- **EXCERPTED DATA**:
================================

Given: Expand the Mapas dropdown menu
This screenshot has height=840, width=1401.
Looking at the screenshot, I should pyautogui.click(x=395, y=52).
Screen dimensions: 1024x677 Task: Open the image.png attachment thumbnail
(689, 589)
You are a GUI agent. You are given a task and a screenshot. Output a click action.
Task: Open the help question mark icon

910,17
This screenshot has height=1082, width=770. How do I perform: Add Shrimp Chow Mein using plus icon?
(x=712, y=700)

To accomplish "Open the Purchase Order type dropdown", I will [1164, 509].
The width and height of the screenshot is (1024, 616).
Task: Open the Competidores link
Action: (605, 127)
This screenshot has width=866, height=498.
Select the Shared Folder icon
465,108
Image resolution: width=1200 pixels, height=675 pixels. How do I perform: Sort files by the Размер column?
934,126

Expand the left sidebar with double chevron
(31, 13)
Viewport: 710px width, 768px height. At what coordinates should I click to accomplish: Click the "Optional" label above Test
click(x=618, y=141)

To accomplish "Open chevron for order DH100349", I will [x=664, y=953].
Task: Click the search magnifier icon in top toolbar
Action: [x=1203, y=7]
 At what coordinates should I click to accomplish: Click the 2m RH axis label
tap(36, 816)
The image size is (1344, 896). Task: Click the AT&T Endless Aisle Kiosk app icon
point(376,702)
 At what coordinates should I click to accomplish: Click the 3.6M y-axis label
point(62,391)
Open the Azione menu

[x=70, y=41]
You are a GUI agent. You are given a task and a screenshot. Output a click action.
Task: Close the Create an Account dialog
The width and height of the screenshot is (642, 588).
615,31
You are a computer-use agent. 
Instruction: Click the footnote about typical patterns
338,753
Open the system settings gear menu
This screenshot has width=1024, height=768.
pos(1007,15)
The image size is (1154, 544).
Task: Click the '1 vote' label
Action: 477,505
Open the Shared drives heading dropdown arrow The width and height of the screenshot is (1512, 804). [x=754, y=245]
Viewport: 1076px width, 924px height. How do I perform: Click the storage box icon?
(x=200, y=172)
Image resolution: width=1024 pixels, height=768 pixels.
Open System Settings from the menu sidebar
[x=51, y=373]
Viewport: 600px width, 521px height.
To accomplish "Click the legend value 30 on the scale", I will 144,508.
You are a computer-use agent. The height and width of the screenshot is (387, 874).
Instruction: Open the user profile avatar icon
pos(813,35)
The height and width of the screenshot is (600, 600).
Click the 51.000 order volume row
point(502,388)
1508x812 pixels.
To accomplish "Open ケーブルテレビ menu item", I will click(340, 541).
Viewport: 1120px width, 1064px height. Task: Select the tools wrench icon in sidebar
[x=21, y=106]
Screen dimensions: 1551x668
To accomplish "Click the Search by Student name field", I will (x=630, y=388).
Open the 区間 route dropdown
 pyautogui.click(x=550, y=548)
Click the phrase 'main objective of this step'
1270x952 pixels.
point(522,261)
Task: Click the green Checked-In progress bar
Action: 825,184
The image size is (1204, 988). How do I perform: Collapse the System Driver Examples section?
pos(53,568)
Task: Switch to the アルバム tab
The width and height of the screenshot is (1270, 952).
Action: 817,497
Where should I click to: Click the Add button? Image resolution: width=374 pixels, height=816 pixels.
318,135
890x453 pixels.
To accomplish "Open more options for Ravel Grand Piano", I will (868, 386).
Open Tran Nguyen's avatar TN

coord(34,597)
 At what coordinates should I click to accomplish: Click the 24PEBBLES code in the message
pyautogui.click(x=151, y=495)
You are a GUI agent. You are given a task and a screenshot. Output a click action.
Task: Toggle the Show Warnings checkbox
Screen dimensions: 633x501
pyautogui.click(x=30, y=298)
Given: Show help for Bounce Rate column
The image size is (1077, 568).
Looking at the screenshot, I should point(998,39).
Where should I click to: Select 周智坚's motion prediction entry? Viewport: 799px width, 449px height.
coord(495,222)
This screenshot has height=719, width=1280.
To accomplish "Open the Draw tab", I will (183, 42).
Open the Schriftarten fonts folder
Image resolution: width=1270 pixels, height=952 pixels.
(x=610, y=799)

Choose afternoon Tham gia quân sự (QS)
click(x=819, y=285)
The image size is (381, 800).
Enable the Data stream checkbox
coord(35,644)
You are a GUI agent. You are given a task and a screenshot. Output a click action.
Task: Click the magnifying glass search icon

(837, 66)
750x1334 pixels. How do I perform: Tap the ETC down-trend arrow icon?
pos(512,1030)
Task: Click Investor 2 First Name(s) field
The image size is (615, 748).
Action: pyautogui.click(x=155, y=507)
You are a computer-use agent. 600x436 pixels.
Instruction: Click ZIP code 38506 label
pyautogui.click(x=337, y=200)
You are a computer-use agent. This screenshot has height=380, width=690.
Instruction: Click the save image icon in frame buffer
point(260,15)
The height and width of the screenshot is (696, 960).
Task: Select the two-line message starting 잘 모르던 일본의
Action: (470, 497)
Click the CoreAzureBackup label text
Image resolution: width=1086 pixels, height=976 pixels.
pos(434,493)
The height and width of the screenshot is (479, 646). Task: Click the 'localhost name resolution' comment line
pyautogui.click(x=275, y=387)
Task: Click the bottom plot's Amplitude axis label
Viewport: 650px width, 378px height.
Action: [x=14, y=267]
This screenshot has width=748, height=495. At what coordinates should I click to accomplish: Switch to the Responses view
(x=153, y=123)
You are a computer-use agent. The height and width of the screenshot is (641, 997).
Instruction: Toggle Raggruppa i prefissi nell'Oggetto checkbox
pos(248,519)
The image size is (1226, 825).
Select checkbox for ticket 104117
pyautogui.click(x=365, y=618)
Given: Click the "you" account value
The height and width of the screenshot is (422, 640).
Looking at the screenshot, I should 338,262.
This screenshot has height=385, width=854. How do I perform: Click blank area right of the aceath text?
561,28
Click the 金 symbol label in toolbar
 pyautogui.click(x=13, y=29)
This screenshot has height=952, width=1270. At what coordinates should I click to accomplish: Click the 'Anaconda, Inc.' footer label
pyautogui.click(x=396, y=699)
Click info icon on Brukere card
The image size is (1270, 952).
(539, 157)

================================

- **PROBLEM DESCRIPTION**: Return, from the data, each line that has the word "field" in it.

- **TASK RESPONSE**:
To accomplish "Click the Search by Student name field", I will (x=630, y=388).
Task: Click Investor 2 First Name(s) field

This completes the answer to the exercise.